Companies are struggling to transform into digital versions of themselves, often with no clear idea of what they will look like at the end. The IT group, Horne says, must be ready for anything.

"We see companies trying to create a structure that is flexible enough to be able to succeed regardless of the type of demand for technology, the type of economy or the direction the company goes," he says.

Done well, a dramatic overhaul can make IT responsive to the unknown. Done poorly, you fertilize staff resentment about too much change or dead-end jobs on legacy systems. There are no best practices for the bleeding edge. Just a few intrepid CIOs.

Born to Change

As soon as corporate IT was born six decades ago, someone no doubt wanted to change it. We've seen the pendulum swing from centralized to decentralized and back. Invisible backroom mechanics became service providers, who became business partners.

What's different today is the degree of uncertainty about what the IT group is if virtually all companies are now built, top to bottom, on technology. CIOs themselves are divided about their own futures. In our 2015 State of the CIO survey, 49 percent of 558 IT leaders said they're destined to become managers of contractors and cloud vendors--hardly strategic.

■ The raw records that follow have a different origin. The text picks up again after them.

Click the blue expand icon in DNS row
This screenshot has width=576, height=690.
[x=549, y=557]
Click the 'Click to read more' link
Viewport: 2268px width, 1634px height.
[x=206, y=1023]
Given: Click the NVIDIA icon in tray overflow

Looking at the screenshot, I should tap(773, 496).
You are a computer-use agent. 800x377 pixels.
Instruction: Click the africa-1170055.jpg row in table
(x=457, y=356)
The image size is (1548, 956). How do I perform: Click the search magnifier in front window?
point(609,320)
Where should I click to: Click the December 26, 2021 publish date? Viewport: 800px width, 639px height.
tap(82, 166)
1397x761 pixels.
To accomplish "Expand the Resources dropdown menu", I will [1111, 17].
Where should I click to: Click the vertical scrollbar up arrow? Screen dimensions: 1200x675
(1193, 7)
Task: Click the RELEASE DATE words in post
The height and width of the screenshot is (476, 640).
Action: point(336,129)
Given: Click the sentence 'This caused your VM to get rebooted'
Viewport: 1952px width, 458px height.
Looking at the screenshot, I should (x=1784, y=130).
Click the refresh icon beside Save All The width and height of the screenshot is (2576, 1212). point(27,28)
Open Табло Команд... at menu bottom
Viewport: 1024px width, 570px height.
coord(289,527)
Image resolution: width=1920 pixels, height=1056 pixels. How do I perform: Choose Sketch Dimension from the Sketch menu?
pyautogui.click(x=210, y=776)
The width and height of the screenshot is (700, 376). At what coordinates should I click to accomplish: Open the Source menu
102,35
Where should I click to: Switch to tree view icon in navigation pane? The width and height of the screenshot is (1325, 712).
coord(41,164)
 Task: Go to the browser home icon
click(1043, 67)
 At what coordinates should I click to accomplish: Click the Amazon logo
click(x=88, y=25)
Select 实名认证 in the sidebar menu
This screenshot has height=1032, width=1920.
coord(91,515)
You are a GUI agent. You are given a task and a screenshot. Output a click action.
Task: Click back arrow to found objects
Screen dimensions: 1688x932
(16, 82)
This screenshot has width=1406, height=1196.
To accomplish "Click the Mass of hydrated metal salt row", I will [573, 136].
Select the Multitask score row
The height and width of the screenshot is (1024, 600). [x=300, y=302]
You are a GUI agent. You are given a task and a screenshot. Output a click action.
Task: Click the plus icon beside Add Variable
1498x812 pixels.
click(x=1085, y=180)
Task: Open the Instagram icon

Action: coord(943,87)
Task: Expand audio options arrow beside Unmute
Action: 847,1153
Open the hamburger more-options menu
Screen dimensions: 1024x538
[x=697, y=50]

Indeed, sometimes old ideas and established leaders don't cut it. RSA Insurance Group in London cleaned house last year, replacing several senior executives, including all IT leaders and the CIO.

RSA also created the position of chief digital officer as it tries to move to "more disciplined and effective use of technology."

At Aetna, a move to explore ways of generating new revenue led the health insurer to spin out a new business unit, with its own IT organization, in 2011. The unit, rebranded as Healthagen in 2013, includes technology and health companies Aetna had acquired, and it offers new services based on data analytics. Hospitals, physicians and employers buy software and data products from Healthagen, essentially making it a vendor, says Brian Garcia, CTO of the unit. It could offer an alternative career path for Aetna's IT professionals--Garcia used to be Aetna's chief architect for software.

Race for Creativity

Innovation--the desire to nurture it, the fear of it fizzling--is a prime driver of big IT reorganizations. But finding the best IT structure for promoting innovation is a problem that continues to vex CIOs. Seventy-four percent of the respondents to our State of the CIO survey said it's challenging to find the right balance between business innovation and operational excellence.